▶ ENUNCIADO DE LA TAREA
Devuelva literalmente, del texto sobre la paradoja sorites, todo el fragmento que va desde "La democràcia i" hasta "Váguez aún menos.", ambos incluidos.

▶ TEXTO MOSTRADO
La democràcia i la paradoxa sorites





Antonio Váguez vive en una ciudad en la que están claros los resultados de las elecciones: según las encuestas, va a ganar el candidato que se presenta por el Partido Agrupado y además lo hará con mayoría absoluta. Además, él quería votar a la Agrupación de Partidos, que ni siquiera va a conseguir concejales. ¿Pasa algo si el 28 de mayo se queda en casa?Un voto sirve de bien poco por sí solo. Incluso cuando se habla de “circunscripciones reñidas” y de “escaños (o concejales) que bailan”, rara vez se baja de miles de votos de diferencia, y cuando sucede se trata de excepciones comentadísimas (o de municipios muy pequeños, claro). Podríamos decir que nuestro voto no va a cambiar nada y el de Antonio Váguez aún menos.

‌Pero algo sí que cambia. Lo podemos explicar con la paradoja de sorites. Sorites viene del griego soros, que significa montón, y su origen es incierto aunque se supone que se remonta a los siglos IV o V antes de Cristo. ¿Un grano de trigo como un montón de trigo? No, a no ser que seamos muy optimistas. ¿Dos granos de trigo son un montón de trigo? Tampoco ¿Y tres? No. Pero al final diez mil granos de trigo sí son un montón. ¿En qué momento pasan los granos de trigo individuales a ser “un montón”? ¿Tenemos ciento catorce granos, pero a partir del ciento quince ya tenemos un montón de grano?

‌No hay ningún grano que marque la diferencia. No podemos añadir uno en concreto y cambiar la naturaleza del montón. Es decir, ningún grano es imprescindible. Pero eso no significa que todos sean prescindibles porque si empezamos a quitar granos al final dejamos de tener un montón, y no sabemos cuál es el que hace que deje de ser un montón.

‌Pensamos en categorías y no por grados. Pero en la vida real hay muchísimas cosas que dependen de grados, de procesos. No hay una altura exacta a partir de la cual seamos altos o bajitos. Y no hay un pelo —pido perdón a los afectados—, que se caiga y le deje a uno calvo del todo.

‌Esto también ocurre cuando hablamos de la responsabilidad personal y la colectiva. Por ejemplo, si no cogemos el transporte público porque pensamos que por un coche más no se va a notar. O si no reciclamos una botella de plástico, tampoco pasa nada, porque solo es una botella. Pero, como dice Peter Singer, si causamos daño de manera colectiva, aunque no nos pongamos de acuerdo de forma deliberada y la contribución de cada individuo no suponga una diferencia al daño hecho, cada uno de nosotros es cómplice de este daño y responsable de él. Puede que por una colilla en el suelo no pase nada, pero hace falta cada una de esas colillas en el suelo para convertir la ciudad en un cenicero. (Fumadores, no tiréis colillas al suelo, por favor).

▶ Entradas de datos recopiladas
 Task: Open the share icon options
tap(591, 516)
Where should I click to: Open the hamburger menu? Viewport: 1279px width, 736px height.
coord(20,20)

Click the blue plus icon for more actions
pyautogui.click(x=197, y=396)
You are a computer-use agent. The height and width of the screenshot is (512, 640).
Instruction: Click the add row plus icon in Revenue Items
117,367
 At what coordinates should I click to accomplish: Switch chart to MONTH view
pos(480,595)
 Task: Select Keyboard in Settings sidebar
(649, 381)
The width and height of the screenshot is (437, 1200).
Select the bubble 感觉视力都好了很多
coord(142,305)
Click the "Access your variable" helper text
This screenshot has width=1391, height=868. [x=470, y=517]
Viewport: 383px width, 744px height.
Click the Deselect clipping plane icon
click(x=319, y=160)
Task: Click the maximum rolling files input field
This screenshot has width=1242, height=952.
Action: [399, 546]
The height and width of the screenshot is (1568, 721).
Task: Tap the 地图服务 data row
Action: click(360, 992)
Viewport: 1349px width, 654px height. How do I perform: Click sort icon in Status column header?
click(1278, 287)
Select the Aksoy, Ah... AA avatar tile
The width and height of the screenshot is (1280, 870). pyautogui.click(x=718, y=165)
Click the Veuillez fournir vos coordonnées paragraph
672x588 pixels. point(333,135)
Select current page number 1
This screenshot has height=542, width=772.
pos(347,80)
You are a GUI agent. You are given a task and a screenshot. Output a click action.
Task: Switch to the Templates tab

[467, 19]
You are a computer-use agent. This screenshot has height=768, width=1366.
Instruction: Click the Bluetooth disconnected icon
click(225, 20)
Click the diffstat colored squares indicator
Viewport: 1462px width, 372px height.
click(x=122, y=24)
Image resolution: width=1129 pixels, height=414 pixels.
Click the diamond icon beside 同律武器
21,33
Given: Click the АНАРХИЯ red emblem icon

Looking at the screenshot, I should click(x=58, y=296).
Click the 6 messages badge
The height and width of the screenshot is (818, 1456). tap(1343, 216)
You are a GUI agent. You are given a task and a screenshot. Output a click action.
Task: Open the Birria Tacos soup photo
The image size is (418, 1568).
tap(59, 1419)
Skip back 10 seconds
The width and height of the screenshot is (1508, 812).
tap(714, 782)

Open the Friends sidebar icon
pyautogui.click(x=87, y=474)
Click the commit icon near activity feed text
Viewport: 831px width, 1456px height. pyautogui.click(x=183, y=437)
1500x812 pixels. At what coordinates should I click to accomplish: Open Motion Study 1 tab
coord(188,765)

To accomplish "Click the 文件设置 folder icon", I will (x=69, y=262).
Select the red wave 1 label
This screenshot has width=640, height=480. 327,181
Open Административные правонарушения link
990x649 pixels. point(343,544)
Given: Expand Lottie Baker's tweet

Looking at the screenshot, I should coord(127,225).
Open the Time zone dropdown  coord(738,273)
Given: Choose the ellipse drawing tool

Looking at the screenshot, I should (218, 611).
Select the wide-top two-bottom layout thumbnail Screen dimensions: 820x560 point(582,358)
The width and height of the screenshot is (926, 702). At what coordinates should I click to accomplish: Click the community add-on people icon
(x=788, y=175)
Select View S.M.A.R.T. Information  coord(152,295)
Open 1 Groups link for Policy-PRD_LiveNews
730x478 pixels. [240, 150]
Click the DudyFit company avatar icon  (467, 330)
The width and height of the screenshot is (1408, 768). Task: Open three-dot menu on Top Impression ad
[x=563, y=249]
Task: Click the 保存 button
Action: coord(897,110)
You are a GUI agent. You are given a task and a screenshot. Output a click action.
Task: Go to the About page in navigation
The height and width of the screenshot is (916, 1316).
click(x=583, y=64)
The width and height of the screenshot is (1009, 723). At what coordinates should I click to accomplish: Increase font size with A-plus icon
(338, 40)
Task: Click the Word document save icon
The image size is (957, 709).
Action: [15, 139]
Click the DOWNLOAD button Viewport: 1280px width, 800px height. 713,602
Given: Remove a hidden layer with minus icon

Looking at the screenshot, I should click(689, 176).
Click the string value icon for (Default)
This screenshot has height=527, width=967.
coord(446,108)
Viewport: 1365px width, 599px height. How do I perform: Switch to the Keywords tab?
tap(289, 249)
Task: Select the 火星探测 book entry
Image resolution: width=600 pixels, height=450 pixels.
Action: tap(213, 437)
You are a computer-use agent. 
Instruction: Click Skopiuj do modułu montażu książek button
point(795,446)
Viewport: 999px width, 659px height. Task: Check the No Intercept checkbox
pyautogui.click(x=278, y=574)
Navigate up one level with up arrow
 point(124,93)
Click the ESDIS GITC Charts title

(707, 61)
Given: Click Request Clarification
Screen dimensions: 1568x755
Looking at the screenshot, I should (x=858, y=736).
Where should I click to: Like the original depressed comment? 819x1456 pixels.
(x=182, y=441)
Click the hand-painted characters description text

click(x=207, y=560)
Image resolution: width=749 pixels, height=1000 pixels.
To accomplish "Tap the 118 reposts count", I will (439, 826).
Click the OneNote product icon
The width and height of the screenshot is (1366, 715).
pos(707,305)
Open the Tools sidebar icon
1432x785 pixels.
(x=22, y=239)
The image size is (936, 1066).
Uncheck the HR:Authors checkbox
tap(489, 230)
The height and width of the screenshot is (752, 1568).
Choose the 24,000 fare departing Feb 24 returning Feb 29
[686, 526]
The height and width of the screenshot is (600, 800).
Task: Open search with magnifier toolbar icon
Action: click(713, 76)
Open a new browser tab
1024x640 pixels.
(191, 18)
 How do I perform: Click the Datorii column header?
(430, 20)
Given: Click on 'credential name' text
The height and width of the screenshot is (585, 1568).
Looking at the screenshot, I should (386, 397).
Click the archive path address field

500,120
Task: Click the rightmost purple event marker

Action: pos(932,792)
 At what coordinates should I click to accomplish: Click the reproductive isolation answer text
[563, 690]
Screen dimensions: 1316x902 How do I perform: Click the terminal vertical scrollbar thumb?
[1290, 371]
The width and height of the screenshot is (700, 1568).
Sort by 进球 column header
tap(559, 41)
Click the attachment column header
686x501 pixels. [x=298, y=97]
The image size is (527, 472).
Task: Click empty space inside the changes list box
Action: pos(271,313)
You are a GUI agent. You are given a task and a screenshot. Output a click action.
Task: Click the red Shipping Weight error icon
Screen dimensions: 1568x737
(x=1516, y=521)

▶ RESULTADO DE LA TAREA
La democràcia i la paradoxa sorites





Antonio Váguez vive en una ciudad en la que están claros los resultados de las elecciones: según las encuestas, va a ganar el candidato que se presenta por el Partido Agrupado y además lo hará con mayoría absoluta. Además, él quería votar a la Agrupación de Partidos, que ni siquiera va a conseguir concejales. ¿Pasa algo si el 28 de mayo se queda en casa?Un voto sirve de bien poco por sí solo. Incluso cuando se habla de “circunscripciones reñidas” y de “escaños (o concejales) que bailan”, rara vez se baja de miles de votos de diferencia, y cuando sucede se trata de excepciones comentadísimas (o de municipios muy pequeños, claro). Podríamos decir que nuestro voto no va a cambiar nada y el de Antonio Váguez aún menos.